The little hero of the Angelito was displaced from his throne, the decorations removed, and the room became a hospital. The ladies had assumed a simple dress befitting their suddenly imposed duty, and were obeying the orders of the father, who had a knowledge of surgery, like all missionaries.


[CHAPTER XXVII.]

THE TRUE CABALLERO.

Four days after the defeat of the insurgents, in his own bedroom of the Hacienda of the Monte Tesoro, don Benito Vázquez de Bustamente lay extended on the couch, pale and weak. His dulled eyes were half shut, and only at long intervals did they let gleams of consciousness escape.
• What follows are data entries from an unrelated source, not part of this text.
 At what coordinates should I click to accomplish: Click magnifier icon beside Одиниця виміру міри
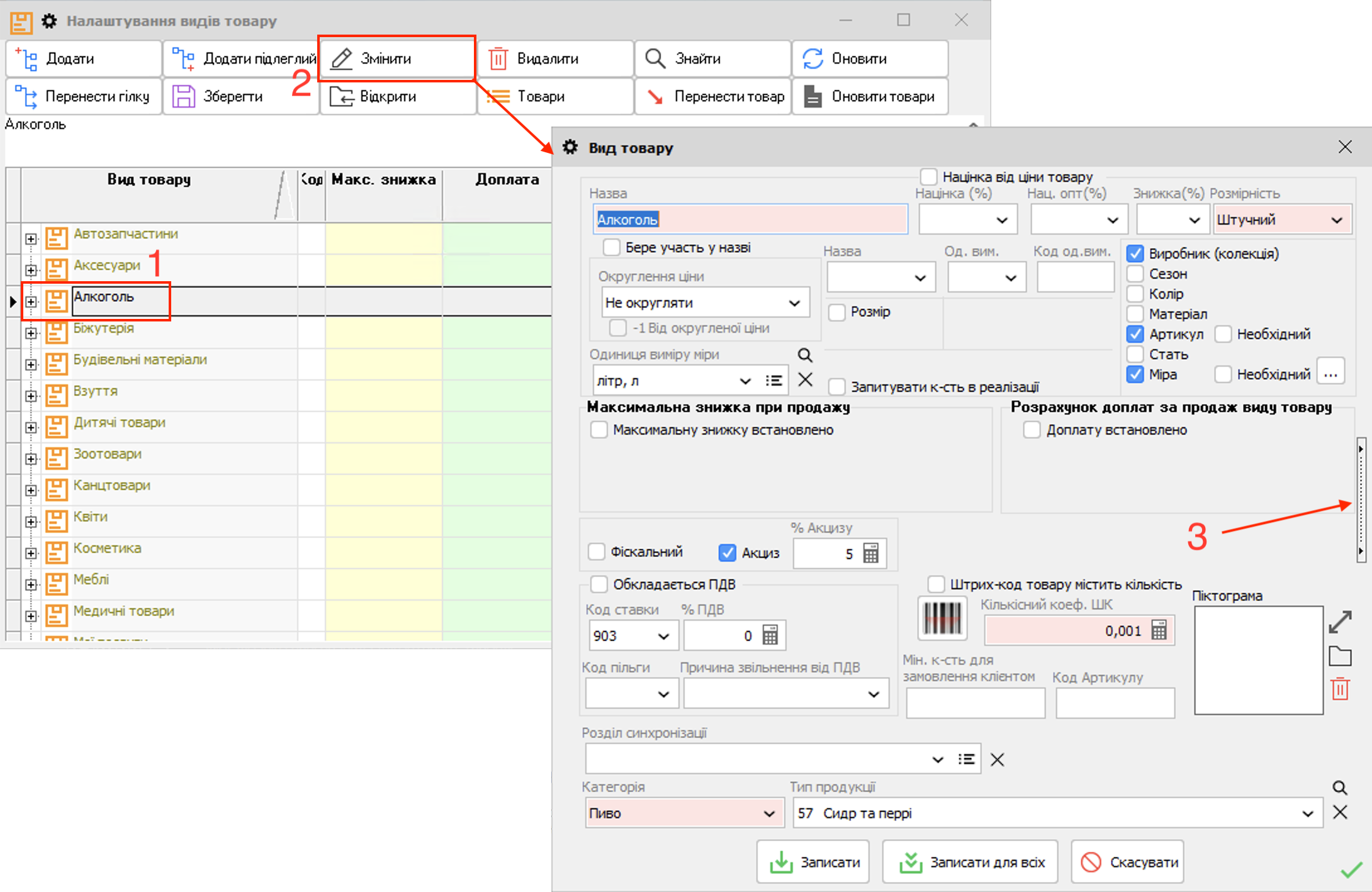[x=805, y=355]
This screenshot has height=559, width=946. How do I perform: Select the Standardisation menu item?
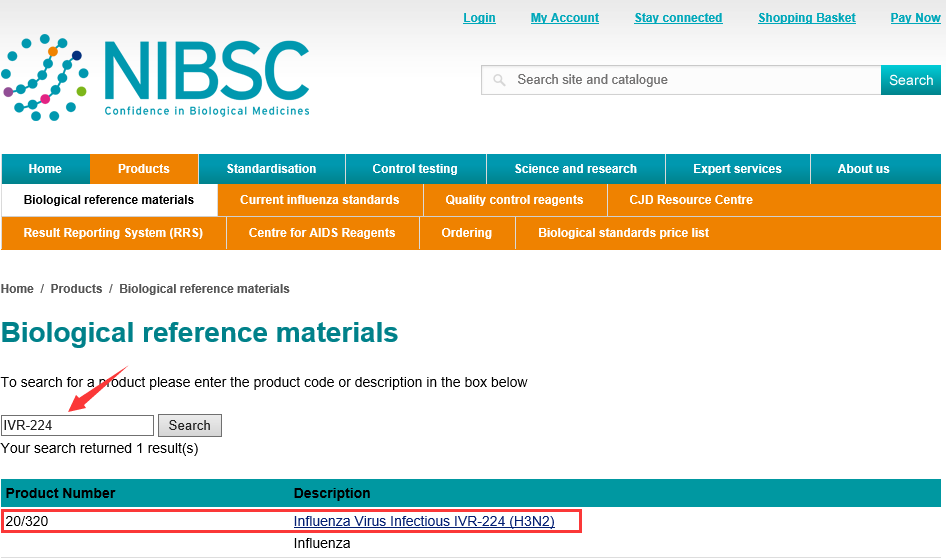tap(271, 169)
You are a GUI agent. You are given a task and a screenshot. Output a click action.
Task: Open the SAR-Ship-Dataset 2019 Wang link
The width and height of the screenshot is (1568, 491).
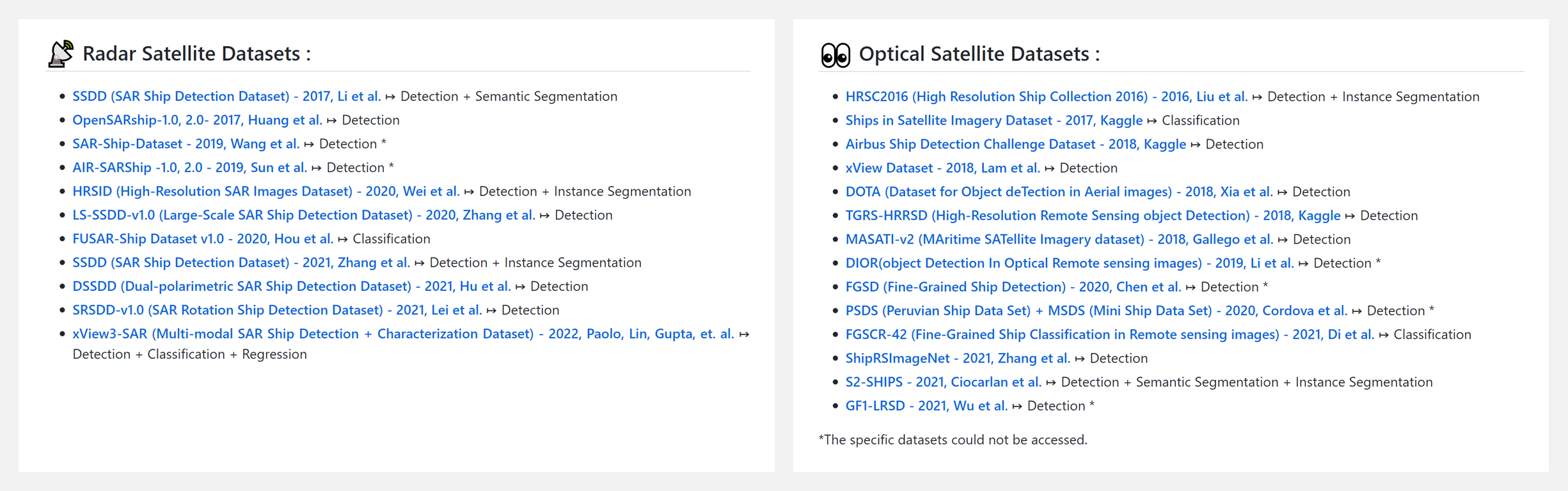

Near him were kneeling his daughter and his wife; their daughter-in-law being too ill from her loss and the emotion of the conflict in which all dear to her were involved, to participate in this additional scene of sorrow.

Sad and silent, don Jorge, Oliver, and the English gentleman, the latter's arm in a sling, and both the paler from profuse bloodletting, stood by the bedside. At an altar reared in the room, Father Serafino was just finishing prayers, to which the servants of the estate, kneeling in the corridors, had fervently responded.

At length the prostrate don seemed to revive, for his cheeks were tinged with fugitive purple, and his opening eyes were clear.